Heineken to cut up to 6,000 jobs as Gen Z drinks less and beer sales decline
Heineken plans up to 6,000 layoffs as beer demand falls and 2026 profit forecast is reduced

Heineken has announced plans to cut between 5,000 and 6,000 jobs over the next two years as global beer demand declines and profit growth is expected to slow in 2026.
The Dutch brewer, which employs around 87,000 people worldwide, said the reductions amount to nearly 7% of its workforce. The company owns brands including Amstel and Birra Moretti.
According to the company, the restructuring is aimed at reducing costs and supporting future investment. Finance chief Harold van den Broek said during a media call: “We really do this to strengthen our operations and to be able to invest in growth.”
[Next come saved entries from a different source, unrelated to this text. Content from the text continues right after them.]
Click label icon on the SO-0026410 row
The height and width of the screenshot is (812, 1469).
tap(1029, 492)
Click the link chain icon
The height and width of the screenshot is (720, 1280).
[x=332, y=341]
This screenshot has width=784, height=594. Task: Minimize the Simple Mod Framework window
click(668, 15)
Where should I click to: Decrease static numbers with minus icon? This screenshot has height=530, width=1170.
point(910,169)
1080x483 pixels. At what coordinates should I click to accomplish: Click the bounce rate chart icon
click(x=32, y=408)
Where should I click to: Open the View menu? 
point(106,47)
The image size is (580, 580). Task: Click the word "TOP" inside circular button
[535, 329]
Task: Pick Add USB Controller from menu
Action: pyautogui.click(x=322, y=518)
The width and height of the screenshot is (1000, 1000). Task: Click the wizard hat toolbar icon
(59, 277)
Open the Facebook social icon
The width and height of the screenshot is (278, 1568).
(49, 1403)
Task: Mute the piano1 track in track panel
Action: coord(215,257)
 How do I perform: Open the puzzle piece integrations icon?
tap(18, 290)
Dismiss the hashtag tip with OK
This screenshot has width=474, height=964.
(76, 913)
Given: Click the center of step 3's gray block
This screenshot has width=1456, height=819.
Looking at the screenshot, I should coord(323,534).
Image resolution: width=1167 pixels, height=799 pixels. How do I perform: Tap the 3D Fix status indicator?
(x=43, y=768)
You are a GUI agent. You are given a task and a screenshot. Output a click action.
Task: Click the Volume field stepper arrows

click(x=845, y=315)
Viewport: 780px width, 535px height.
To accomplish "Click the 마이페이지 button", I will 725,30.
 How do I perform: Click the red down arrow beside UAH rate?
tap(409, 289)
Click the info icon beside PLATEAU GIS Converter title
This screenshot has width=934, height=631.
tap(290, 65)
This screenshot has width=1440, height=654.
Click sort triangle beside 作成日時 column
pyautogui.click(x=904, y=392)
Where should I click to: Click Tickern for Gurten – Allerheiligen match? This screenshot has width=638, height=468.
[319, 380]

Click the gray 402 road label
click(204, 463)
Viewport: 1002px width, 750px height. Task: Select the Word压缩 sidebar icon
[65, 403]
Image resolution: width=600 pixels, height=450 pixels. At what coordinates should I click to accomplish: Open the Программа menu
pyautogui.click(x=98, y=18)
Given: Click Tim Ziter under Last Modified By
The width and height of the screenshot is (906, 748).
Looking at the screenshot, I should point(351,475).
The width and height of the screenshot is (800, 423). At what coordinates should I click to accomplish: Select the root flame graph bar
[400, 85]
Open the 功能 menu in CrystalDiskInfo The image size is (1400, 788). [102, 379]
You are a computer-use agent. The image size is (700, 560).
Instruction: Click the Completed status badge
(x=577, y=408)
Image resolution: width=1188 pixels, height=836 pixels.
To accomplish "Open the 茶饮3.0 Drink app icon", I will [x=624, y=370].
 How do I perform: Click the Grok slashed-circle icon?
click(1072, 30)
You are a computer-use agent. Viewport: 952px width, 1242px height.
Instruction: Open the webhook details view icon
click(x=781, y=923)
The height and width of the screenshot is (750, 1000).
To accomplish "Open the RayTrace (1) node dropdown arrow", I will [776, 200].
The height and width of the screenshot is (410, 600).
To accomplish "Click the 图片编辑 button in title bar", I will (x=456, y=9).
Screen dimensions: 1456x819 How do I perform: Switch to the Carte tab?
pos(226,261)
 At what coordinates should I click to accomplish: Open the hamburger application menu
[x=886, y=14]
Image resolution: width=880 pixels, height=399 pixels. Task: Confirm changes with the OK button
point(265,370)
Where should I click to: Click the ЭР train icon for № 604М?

Heineken also lowered its profit growth forecast for 2026 to between 2% and 6%, compared with the 4% to 8% range it had guided for 2025. Beer volumes fell by 1.2% in 2025, with Europe recording a 3.4% decline and the Americas down 2.8%.
The company’s performance reflects wider pressures across the alcohol sector. Tighter consumer spending and changing drinking habits have affected sales, particularly among younger consumers.
Gen Z is reported to be drinking less alcohol than previous generations, while health trends and increased demand for low and no-alcohol alternatives have added to industry challenges.
Other major drinks companies are also pursuing cost-cutting measures. Carlsberg has announced job reductions, and Diageo is implementing savings initiatives as sales weaken in parts of its business.
The restructuring comes as Heineken prepares for a leadership change. Chief executive Dolf van den Brink is set to step down in May, and the company is searching for a successor.
Heineken said the measures are intended to position the business for long-term stability amid shifting consumer behaviour and market conditions.